Ya-wen and I talked about mutual friends who run letterpress studios abroad and are keeping Chinese letterpress alive through international outreach, education, and creative revival. It’s a very literal desire and dedication to ship a metric tonne of lead type across the world with you. A few years ago, I visited the office of one of Cuba’s first Chinese community newspapers, active in the late 1930s, in Barrio Chino de La Habana, one of the oldest Chinatowns in Latin America. “There are diasporic Chinese newspaper rooms all over the globe,” said Ya-wen. “The transmission of heavy type is a parallel history to the migration of the people. Wherever they went, they wanted to take their language with them. Even in places where the language is alive and well like Taipei or Hong Kong, young graphic designers are gravitating towards it because the script is pre-digital and it has its own beauty and aura.” I can see why.
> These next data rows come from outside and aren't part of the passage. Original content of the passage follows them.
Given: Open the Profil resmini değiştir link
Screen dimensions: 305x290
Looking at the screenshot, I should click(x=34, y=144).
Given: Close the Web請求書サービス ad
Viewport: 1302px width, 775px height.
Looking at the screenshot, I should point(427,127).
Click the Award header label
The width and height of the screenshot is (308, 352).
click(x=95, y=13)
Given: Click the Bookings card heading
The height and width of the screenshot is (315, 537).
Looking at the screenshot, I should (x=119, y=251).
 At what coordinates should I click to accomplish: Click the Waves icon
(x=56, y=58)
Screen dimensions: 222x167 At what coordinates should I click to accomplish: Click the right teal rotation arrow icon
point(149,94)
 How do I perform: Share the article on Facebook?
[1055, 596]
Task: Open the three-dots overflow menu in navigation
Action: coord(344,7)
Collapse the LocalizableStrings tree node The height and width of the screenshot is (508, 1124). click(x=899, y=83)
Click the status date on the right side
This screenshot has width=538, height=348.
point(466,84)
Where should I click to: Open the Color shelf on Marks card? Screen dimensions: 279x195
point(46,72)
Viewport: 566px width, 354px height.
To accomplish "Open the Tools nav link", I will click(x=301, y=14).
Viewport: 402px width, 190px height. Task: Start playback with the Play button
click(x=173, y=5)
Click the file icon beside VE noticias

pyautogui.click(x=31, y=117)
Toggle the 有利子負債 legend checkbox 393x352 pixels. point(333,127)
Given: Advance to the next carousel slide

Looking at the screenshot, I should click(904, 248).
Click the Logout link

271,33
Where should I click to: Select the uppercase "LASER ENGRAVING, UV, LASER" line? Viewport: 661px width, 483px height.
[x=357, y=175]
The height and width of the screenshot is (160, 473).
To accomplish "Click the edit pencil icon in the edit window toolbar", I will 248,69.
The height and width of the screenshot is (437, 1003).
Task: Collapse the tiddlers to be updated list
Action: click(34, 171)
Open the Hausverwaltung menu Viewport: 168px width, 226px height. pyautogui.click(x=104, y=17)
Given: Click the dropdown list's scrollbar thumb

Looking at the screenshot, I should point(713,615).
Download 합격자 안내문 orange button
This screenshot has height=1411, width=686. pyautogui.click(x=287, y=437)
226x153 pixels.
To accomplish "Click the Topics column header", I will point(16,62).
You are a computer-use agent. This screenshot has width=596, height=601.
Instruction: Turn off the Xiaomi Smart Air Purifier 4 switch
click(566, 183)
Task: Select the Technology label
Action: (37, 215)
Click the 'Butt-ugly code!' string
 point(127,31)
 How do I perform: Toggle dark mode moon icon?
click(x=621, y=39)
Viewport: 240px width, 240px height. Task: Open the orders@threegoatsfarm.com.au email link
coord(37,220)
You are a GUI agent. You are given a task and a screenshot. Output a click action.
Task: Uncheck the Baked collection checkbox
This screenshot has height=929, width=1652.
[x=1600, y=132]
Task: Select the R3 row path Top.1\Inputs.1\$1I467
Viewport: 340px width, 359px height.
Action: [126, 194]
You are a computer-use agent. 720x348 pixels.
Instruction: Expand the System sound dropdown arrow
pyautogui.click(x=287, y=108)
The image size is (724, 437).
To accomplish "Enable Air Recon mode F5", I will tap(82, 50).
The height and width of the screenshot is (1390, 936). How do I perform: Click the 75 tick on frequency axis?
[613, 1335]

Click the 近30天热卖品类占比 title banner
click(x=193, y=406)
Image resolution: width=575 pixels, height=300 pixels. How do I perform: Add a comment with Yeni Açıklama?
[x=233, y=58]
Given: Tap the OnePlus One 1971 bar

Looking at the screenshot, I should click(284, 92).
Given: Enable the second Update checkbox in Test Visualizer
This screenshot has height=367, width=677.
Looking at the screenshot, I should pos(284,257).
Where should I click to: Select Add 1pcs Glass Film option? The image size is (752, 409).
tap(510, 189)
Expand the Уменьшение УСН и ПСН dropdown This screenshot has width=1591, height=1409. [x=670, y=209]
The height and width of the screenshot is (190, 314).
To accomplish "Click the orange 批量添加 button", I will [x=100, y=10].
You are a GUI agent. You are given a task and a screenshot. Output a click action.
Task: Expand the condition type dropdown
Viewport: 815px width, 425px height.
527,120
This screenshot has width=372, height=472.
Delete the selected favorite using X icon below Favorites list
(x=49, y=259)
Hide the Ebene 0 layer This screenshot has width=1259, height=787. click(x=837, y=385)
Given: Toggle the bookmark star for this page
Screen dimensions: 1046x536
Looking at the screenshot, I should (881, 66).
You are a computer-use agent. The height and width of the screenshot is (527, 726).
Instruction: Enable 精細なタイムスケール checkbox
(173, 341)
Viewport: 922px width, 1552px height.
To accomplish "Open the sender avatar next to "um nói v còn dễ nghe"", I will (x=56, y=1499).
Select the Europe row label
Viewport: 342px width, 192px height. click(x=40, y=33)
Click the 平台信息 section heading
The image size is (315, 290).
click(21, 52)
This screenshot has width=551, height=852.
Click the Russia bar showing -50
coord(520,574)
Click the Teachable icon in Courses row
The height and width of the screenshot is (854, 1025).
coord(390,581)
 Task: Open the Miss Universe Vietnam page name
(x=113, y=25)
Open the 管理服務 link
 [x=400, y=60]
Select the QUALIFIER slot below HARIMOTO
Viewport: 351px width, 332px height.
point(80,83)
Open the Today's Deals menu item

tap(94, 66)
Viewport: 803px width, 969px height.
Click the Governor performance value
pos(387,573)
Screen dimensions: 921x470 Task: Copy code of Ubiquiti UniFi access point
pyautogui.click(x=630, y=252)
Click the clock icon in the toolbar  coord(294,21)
The Kai She typeface is balanced, open and perfect on paper.
These hardy workhorses from Hong Kong now have a creative afterlife at Wai-te-ata Press, where they are used by Ya-wen Ho, Sydney Shep and their studio team to print limited edition artist books, literary volumes, posters and tokens. As kaitiaki, they are also knowledge-holders of the object’s whakapapa and make this available through their community-focused publishing activities. “It’s wonderful to be reminded that different ways of being Chinese can be so expansive,” said Ya-Wen. “The metal type was made in a time before this split in the writing system — before Simplified Chinese characters even existed. When we talk about them now, we have to qualify that these are full-form hanzi but back then, they just were. Some of the characters are uniquely Cantonese and were never turned into digital fonts. They rupture your assumptions of what Chinese is. I love that because we need those moments to remind us that our current state is not immutable, and that change is still possible. ”
I caught up with my dad for yum cha on Friday after his Chinese literature group met for the first time since before pandemic. I thought of Lionel, upstairs in his office behind us on Blair Street writing poems that my dad would help translate 60 years later, and how the printed word still brings people together.
Noticing the signage through the window, I asked him about the double character ‘康康’ beneath ‘Big Thumb Restaurant’. He said it’s Hong Hong in Seyip Cantonese, meaning ‘health health’, or ‘Number One’! Hong, as in the owner Chinese name, as in my granddad’s Chinese name. Locals refer to the restaurant as Hong Hong. Otherwise, he said, it would be dai siu gong, a “dead translation” meaning “the chubby appendix on your hand”.
He picked up a copy of the latest Home Voice newspaper and put it in his book bag on the way out.